* **Passage given**:

- - -

A security lock has 5 push buttons. The correct code requires that all 5 buttons be pushed. You may push them one at a time or in pairs. No button can be pushed more than once.
Suppose you have developed a systematic way to check every combination and you have developed enough skill to test any given combination in 5 seconds. How many minutes will it take you on average to defeat a lock?
Hint: On average you must test half the combinations for success. This will require more than one term.
2007-07-03 02:40:39 · 1 answers · asked by Anonymous in Science & Mathematics ➔ Mathematics
The answer is simply 5 seconds times half the number of combinations. The problem is to figure out the number of combinations pressing exactly five buttons, each once, individually or in pairs. Let's consider the cases:
(a) No pairs
If you press all five buttons singly, then there are 5! (5*4*3*2*1 = 120) combinations. You press any of the five buttons first, then any of the four remaining ones, then any of the three remaining ones after that, and so on.
(b) One pair
If you press one pair of buttons together, there are still 5! orderings of the buttons, but four ways to press one pair (before any single buttons, and after 1, 2, or 3 single buttons): [12]345, 1[23]45, 12[34]5, 123[45]. That gives us 5!*4. However, the buttons in a pair do not matter for ordering, so 1[23]45 is the same as 1[32]45, meaning we've counted every combination twice. As a result, there are 5!*4/2 = 240 unique combinations with one pair of buttons pressed at once.
(c) Two pair
If you press two pair of buttons, there are still 5! orderings of the buttons, but three ways to press two pair (the fifth single button before both pairs, in between both pairs, or after both pairs): 1[23][45], [12]3[45], and [12][34]5. That takes us to 5!*3. However, the buttons in a pair do not matter for ordering, so 1[23][45] is the same as 1[32][45] and 1[23][54] and 1[32][54] -- four different combinations among those 5!*3 are the same. So there are 5!*3/4 = 90 unique combinations with two different pairs pressed together.
Since there are only five buttons, it's not possible to press three or more pairs, so we've covered all the cases. Adding them up:
120 + 240 + 90 = 450.
There are 450 combinations pressing exactly five buttons once each individually or in pairs. If you have to try half the combinations, and they take 5 seconds each, then it takes:
450 * 5 / 2 = 1,125 seconds
That's 18 3/4 minutes.
2007-07-03 03:04:27 · answer #1 · answered by McFate 7 · 0⤊ 0⤋

- - -

* **Records provided**:
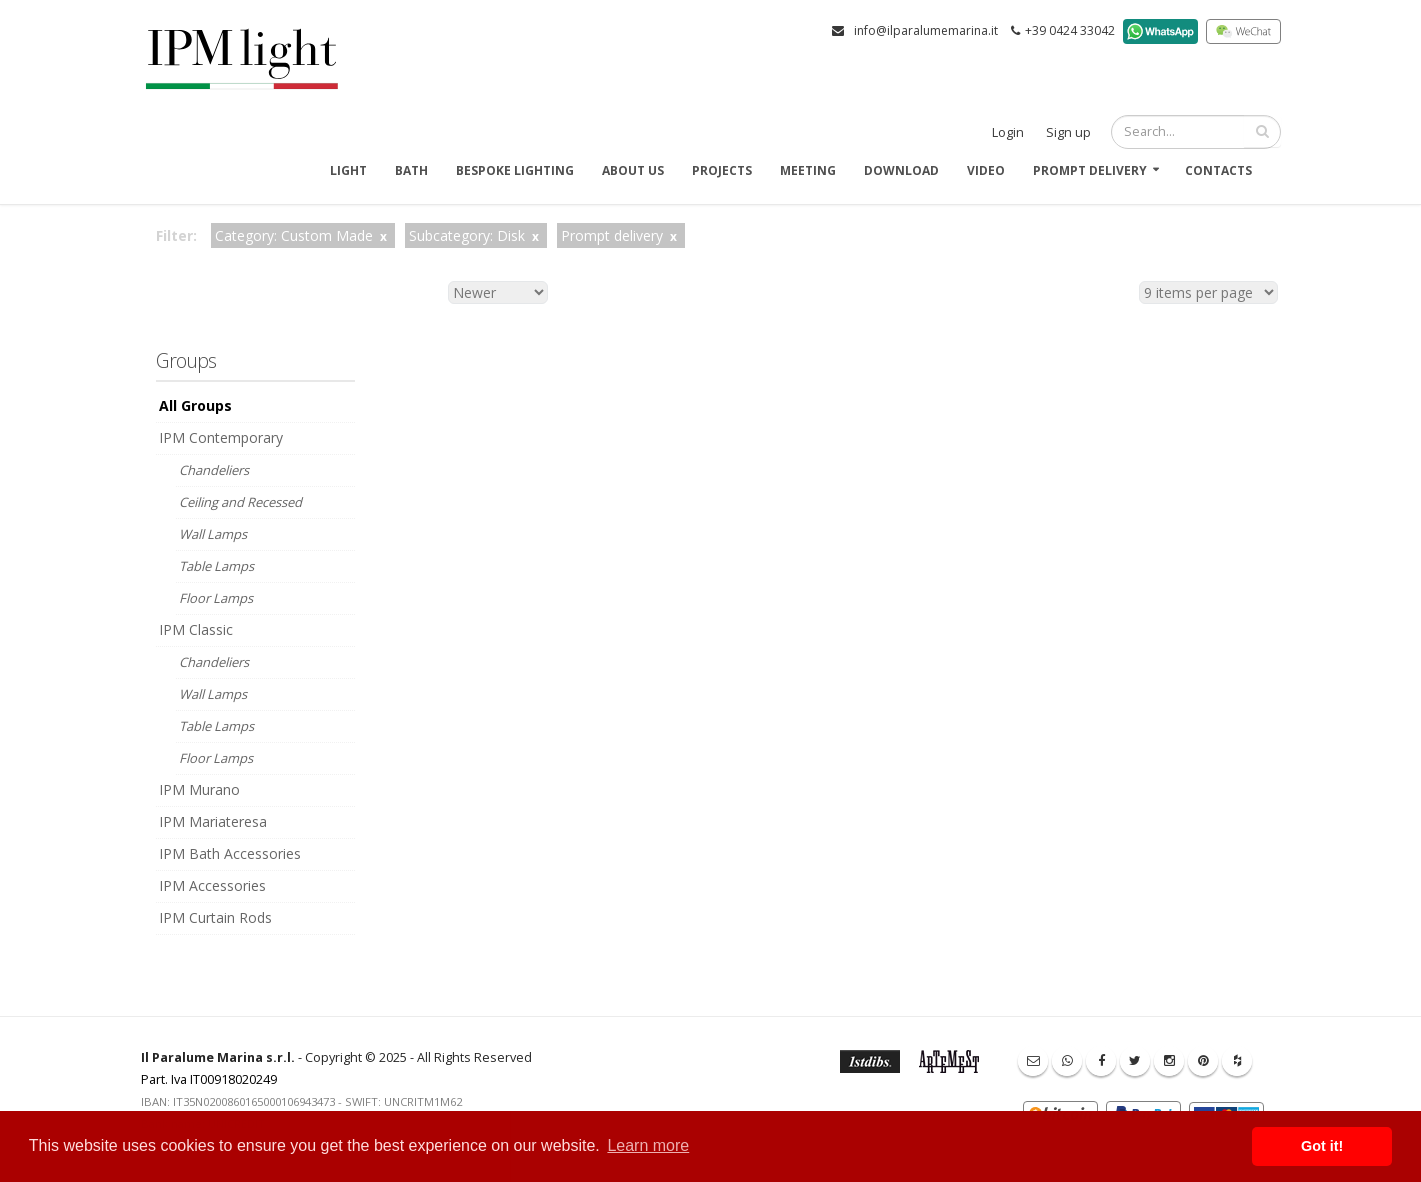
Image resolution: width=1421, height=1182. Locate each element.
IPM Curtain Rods (215, 917)
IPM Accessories (212, 885)
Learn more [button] (648, 1145)
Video (986, 170)
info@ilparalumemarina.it (926, 30)
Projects (722, 170)
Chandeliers (214, 470)
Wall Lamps (213, 534)
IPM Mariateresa (213, 821)
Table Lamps (216, 566)
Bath (411, 170)
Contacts (1218, 170)
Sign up (1068, 132)
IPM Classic (196, 629)
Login (1008, 132)
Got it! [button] (1322, 1146)
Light (348, 170)
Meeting (808, 170)
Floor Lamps (216, 598)
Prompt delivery (1090, 170)
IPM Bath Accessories (230, 853)
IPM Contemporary (221, 437)
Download (901, 170)
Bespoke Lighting (515, 170)
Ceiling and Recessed (240, 502)
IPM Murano (199, 789)
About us (633, 170)
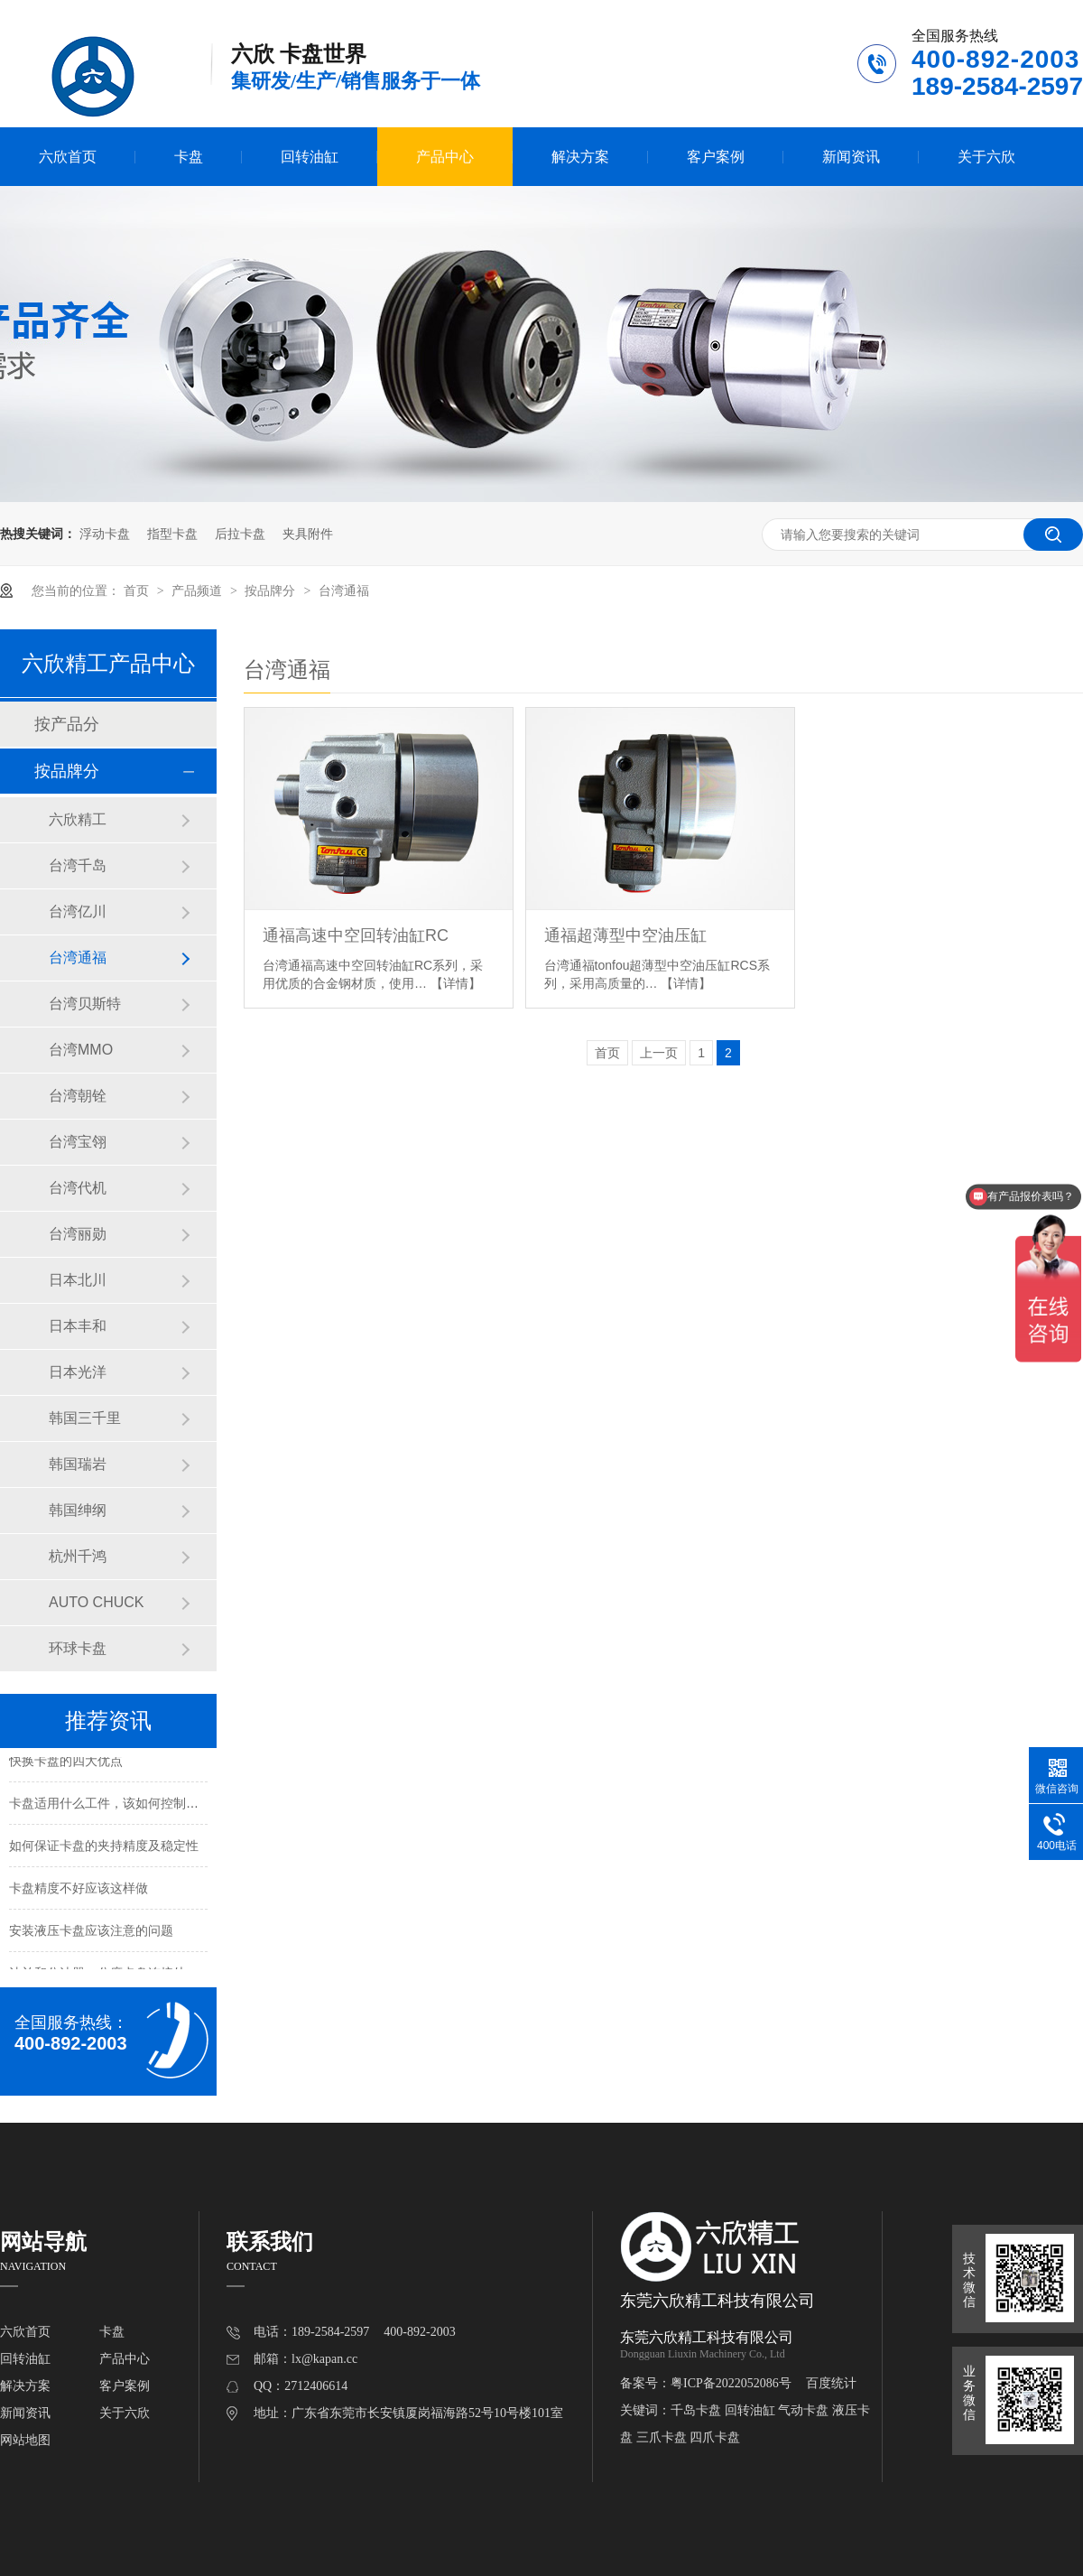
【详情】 (455, 983)
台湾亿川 (77, 911)
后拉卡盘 (240, 533)
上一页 (659, 1053)
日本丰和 (77, 1326)
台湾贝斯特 (85, 1003)
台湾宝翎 (77, 1141)
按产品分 (66, 724)
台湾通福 (344, 590)
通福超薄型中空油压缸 (625, 935)
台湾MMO (81, 1049)
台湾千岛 (77, 865)
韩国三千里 (85, 1418)
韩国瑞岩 (77, 1464)
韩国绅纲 (77, 1510)
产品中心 (445, 156)
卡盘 (188, 156)
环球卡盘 (77, 1648)
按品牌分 (272, 590)
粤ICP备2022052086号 (731, 2383)
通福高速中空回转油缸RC (356, 935)
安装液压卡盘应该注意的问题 (91, 1932)
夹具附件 (307, 533)
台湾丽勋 (77, 1234)
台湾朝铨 (77, 1095)
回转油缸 (309, 156)
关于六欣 (986, 156)
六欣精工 (77, 819)
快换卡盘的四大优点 (66, 1762)
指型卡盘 (172, 533)
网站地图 (25, 2440)
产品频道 (198, 590)
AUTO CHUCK (96, 1602)
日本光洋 (77, 1372)
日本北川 (77, 1280)
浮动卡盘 (104, 533)
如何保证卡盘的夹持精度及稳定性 (104, 1847)
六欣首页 (68, 156)
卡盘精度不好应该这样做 (78, 1890)
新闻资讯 (851, 156)
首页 (138, 590)
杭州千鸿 (77, 1556)
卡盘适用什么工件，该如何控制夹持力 (116, 1805)
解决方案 (580, 156)
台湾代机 (77, 1187)
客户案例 (716, 156)
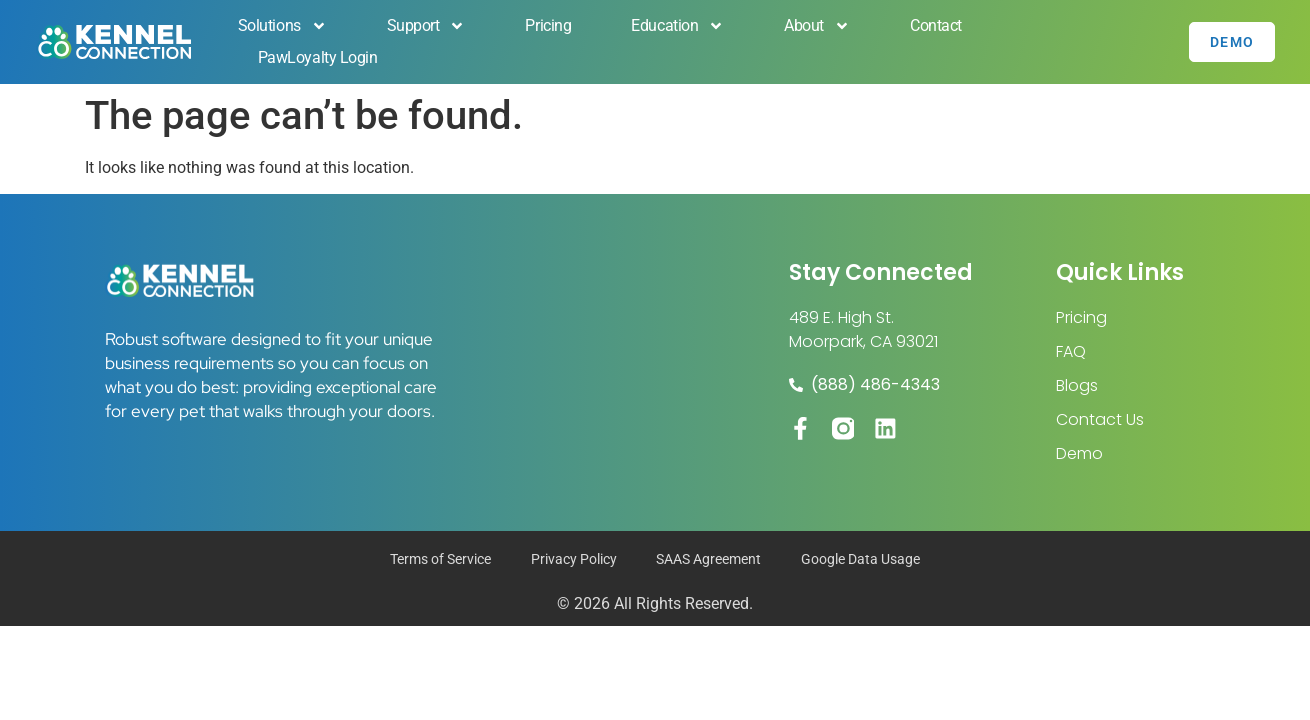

- - -

* **Exercises to complete**:
(a) Answer these questions from the lock puzzle thread:
(i) How many seconds does testing one combination take?
(ii) How many unique combinations have exactly one pair of buttons pressed at once?
(iii) How many minutes does it take on average to defeat the lock?
(b) Rewrite the records as a numbered list, starting with the line that contains "About us (633, 170)" and going on through the line that contains "回转油缸 (309, 156)". Omit blank lines and pictures.
The thread about the lock puzzle and the records after it come from unrelated sources.

* **Answers for this exercise**:
(a)
(i) 5 seconds
(ii) 240
(iii) 18 3/4 minutes

(b)
1. About us (633, 170)
2. 【详情】 (455, 983)
3. 台湾亿川 (77, 911)
4. 后拉卡盘 (240, 533)
5. 上一页 (659, 1053)
6. 日本丰和 (77, 1326)
7. 台湾贝斯特 (85, 1003)
8. 台湾宝翎 (77, 1141)
9. 按产品分 (66, 724)
10. 台湾通福 (344, 590)
11. 通福超薄型中空油压缸 (625, 935)
12. 台湾MMO (81, 1049)
13. 台湾千岛 (77, 865)
14. 韩国三千里 (85, 1418)
15. 韩国瑞岩 (77, 1464)
16. 韩国绅纲 (77, 1510)
17. 产品中心 (445, 156)
18. 卡盘 (188, 156)
19. 环球卡盘 (77, 1648)
20. 按品牌分 (272, 590)
21. 粤ICP备2022052086号 (731, 2383)
22. 通福高速中空回转油缸RC (356, 935)
23. 安装液压卡盘应该注意的问题 (91, 1932)
24. 夹具附件 (307, 533)
25. 台湾丽勋 (77, 1234)
26. 台湾朝铨 (77, 1095)
27. 回转油缸 (309, 156)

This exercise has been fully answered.